口語体では、Tu es 及び Tu as の時、Tuの u を省略します。

具体的にどういうことかというと、以下の通りです。

例文4:Tu の u の省略

1. Tu es où ?(テュ エ ウ)

 T’es où ?(テ ウ)

2. Tu as fait quoi ?(テュア フェ クヮ)

T’as fait quoi ? (タ フェ クヮ)

3. Tu n’as pas mangé ?(テュ ナパ マンジェ)

T’as pas mangé ? (タ パ マンジェ)

T’as pas encore mangé ? とか、最初言われた時は本当に混乱しました。
全然意味が分からなかった。

当時は「どうしてこんな省略があるんだろう?」とか思ったりもしましたが、日本語も「行ったの!?」とか、「食べたの!?」とか、平気で主語と目的語を省略しますからね。

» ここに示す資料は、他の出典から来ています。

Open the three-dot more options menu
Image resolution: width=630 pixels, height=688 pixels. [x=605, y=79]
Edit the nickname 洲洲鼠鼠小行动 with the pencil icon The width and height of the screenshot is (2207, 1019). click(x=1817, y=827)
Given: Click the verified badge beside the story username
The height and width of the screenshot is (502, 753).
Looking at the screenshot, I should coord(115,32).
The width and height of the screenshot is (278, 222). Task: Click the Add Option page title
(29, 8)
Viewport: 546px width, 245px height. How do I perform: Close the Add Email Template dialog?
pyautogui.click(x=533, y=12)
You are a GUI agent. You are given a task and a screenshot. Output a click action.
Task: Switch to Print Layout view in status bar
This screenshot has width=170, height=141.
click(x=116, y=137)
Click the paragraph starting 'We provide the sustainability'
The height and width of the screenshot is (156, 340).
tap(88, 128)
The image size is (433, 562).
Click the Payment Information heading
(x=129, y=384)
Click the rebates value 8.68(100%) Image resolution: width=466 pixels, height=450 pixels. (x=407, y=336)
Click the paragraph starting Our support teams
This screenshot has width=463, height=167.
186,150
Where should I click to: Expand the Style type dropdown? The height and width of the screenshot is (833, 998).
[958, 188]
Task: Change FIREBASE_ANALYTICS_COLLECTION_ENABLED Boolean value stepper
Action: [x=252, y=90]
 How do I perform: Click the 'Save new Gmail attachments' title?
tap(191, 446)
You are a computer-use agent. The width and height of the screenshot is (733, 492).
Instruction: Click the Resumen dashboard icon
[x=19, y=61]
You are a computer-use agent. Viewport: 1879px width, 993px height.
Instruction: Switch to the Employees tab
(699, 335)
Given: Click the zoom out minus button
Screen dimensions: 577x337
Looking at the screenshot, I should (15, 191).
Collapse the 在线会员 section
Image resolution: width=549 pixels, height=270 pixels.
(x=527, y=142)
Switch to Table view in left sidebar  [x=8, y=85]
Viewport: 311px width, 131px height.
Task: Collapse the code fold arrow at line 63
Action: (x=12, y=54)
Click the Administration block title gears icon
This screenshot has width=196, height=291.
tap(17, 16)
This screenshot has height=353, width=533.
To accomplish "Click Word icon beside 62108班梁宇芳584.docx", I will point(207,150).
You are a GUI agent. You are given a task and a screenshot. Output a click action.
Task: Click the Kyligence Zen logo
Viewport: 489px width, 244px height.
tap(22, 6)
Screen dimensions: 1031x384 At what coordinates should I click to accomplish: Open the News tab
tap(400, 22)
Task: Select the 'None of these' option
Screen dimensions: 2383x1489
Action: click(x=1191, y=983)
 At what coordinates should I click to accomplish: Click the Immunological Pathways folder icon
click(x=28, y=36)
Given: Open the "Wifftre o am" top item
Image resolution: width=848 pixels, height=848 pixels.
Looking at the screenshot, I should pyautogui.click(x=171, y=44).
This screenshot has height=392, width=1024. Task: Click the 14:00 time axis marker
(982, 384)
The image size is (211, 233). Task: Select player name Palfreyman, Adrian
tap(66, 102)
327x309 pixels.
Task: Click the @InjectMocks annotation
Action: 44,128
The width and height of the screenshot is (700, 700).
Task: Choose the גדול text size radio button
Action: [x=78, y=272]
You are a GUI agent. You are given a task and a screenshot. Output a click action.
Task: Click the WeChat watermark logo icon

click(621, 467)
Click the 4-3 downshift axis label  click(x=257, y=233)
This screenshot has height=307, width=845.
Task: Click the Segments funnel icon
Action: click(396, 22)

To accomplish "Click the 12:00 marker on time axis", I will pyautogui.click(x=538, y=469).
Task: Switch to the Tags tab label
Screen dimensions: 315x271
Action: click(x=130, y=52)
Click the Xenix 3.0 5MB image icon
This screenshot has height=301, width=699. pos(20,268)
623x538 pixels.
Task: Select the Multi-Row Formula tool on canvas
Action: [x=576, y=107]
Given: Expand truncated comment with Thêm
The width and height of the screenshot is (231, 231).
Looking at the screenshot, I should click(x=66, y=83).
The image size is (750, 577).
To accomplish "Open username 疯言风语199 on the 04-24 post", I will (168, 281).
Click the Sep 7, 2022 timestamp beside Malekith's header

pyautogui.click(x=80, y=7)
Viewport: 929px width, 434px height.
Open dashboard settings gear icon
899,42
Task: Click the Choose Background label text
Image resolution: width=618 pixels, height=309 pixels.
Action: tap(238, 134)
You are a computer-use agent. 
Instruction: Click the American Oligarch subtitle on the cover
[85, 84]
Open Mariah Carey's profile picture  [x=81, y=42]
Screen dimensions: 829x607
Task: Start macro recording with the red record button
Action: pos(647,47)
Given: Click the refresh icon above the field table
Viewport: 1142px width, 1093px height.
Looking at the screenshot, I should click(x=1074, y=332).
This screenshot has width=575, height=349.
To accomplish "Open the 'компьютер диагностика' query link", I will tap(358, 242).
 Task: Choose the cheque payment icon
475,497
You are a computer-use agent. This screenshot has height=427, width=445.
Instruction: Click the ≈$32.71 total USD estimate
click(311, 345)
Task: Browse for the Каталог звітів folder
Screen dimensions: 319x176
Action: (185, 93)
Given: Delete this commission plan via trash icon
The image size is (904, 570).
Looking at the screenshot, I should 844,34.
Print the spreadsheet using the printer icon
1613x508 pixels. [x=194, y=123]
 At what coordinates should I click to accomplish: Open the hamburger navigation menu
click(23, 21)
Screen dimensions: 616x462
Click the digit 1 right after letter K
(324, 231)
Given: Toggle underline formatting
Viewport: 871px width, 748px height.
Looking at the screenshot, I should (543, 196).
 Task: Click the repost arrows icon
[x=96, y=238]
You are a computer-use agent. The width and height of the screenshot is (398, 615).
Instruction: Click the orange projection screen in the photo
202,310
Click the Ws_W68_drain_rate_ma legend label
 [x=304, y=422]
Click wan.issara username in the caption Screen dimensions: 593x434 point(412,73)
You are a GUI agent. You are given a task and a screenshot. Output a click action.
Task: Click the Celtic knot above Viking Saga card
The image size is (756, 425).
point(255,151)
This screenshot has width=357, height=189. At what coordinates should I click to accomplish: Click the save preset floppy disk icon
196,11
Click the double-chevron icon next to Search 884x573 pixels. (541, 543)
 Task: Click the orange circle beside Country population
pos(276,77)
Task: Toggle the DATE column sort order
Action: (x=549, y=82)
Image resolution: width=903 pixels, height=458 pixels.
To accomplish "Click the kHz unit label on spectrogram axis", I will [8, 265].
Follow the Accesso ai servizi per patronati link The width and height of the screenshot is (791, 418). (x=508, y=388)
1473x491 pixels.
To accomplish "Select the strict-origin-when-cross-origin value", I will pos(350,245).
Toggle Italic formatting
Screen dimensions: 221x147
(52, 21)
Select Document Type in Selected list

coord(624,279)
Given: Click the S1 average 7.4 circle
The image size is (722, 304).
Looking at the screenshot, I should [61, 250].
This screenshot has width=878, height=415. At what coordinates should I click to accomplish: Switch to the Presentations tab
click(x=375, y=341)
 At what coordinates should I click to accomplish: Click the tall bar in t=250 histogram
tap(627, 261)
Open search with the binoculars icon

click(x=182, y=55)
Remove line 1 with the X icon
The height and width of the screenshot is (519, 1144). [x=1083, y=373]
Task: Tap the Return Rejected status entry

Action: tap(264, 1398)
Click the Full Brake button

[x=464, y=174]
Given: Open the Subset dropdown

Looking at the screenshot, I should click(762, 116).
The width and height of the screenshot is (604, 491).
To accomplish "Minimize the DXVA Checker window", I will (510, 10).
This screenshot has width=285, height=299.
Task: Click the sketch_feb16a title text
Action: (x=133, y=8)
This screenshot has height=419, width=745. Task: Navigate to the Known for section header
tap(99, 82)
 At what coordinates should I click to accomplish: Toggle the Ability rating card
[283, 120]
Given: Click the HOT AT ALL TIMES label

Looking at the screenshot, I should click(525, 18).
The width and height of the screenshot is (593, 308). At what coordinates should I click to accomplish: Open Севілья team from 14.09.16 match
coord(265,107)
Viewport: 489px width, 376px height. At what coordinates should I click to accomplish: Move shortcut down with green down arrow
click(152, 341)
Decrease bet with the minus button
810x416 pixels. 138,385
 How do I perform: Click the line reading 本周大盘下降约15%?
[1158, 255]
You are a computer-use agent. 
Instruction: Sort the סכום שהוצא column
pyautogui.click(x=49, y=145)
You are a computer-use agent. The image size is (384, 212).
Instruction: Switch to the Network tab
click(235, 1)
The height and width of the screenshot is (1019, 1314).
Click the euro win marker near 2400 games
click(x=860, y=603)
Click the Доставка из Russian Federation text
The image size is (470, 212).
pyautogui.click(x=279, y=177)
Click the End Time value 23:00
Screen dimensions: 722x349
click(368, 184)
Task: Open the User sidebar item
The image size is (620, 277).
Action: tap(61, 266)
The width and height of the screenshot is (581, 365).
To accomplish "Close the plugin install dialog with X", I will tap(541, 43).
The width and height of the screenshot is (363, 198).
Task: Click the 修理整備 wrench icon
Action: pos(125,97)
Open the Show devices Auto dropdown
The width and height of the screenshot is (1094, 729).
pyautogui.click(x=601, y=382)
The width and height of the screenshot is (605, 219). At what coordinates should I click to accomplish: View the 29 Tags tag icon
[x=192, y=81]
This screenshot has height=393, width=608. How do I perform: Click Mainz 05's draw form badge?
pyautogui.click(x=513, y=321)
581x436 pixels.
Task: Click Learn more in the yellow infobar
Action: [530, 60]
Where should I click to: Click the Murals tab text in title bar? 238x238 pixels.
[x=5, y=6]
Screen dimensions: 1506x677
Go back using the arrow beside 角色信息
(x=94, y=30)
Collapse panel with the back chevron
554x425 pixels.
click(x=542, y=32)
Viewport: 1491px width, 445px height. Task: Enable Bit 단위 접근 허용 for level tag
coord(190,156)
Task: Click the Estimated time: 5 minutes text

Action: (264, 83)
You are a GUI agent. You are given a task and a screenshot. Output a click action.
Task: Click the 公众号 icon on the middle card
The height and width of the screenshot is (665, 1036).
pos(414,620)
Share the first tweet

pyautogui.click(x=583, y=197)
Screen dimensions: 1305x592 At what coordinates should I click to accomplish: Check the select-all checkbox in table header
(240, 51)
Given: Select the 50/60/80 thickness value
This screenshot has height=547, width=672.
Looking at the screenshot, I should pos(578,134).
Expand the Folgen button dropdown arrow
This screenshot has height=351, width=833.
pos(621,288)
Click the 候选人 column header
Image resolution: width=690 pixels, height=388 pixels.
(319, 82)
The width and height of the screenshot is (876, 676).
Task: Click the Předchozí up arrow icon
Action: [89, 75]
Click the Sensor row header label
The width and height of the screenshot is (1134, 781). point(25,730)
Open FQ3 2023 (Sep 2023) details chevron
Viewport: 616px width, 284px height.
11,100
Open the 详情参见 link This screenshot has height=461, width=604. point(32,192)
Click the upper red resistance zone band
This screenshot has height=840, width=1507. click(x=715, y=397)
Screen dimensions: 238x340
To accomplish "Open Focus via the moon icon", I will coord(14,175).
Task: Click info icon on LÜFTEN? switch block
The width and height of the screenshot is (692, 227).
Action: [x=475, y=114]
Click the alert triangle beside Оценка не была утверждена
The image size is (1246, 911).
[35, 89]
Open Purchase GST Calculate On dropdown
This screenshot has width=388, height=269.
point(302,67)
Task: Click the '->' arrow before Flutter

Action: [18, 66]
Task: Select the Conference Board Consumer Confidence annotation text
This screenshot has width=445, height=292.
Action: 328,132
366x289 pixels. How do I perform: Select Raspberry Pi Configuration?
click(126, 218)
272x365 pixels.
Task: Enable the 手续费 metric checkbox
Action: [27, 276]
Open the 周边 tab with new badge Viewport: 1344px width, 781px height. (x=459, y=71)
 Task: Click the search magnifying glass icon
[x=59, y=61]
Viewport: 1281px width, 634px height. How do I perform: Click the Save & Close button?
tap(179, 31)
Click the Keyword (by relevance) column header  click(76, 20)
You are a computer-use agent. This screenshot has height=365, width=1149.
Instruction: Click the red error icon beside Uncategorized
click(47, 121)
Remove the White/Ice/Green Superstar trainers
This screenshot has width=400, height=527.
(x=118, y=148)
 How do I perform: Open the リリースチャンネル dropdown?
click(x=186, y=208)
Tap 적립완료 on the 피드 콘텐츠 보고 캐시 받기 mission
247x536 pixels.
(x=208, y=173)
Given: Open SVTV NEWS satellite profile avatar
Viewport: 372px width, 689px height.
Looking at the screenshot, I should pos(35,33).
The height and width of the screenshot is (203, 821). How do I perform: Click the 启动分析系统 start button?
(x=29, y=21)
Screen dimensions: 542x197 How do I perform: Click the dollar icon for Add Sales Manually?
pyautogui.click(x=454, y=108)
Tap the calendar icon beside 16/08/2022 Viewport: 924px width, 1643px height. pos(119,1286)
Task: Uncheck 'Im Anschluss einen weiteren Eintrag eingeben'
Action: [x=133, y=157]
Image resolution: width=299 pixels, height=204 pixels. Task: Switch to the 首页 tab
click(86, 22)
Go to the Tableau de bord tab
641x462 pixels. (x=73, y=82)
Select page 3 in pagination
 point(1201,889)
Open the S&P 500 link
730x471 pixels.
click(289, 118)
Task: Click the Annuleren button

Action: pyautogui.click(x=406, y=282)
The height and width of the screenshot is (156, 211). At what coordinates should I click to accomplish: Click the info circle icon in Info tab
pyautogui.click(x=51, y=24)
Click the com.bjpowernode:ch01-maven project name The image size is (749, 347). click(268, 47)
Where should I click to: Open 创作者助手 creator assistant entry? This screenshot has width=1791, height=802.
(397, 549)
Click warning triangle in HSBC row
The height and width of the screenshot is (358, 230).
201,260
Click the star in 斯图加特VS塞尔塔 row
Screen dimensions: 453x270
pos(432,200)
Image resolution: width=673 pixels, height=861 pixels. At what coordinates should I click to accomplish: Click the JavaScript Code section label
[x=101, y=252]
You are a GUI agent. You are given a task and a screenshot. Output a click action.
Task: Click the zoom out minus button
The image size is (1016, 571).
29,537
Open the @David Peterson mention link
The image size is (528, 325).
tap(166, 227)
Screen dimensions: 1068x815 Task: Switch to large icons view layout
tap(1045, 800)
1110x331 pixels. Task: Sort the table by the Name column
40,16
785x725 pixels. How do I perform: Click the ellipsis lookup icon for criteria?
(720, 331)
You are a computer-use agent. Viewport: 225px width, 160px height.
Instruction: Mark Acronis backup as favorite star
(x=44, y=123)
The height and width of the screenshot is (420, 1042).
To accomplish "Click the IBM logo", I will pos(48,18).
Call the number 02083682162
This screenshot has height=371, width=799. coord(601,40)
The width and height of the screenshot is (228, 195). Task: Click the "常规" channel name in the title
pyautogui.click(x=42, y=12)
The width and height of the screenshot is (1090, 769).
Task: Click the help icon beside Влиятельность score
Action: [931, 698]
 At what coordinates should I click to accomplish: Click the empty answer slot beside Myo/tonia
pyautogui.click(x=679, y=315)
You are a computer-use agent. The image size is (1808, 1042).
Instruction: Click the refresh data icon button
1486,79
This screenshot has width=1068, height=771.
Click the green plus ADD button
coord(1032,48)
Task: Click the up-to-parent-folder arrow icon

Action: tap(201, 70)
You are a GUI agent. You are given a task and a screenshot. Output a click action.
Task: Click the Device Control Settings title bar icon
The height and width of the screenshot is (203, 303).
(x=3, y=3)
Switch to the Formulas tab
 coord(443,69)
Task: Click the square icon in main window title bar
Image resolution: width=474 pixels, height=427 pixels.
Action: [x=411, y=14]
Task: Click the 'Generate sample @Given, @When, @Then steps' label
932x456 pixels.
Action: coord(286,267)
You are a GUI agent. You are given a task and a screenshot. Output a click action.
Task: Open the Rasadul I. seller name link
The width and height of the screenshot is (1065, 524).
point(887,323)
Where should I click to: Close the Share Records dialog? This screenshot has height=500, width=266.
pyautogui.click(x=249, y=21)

日本語を学んでいるフランス人及び外国人の方々も、きっとすごく苦労しているんだろうと思います。

あとがき

シャドーイングでどんなにリスニング力を鍛えても、上記のルールを知らないと混乱してしまうと思うので、今回ご紹介した3つの省略は、是非とも覚えておいて下さい。

正直なところ、他にも口語体の場合において省略されるものはありますし、加えて、ネイティブの会話を聞き取るためには、「スラングを覚える」ことも、とても大切です。

ですが、これらはもうネイティブの会話にどっぷり浸かって覚えるしかないので、会話の中に出てきたら、タイミングさえ許せば都度確認をして、一つずつ覚えて行けば良いと思います。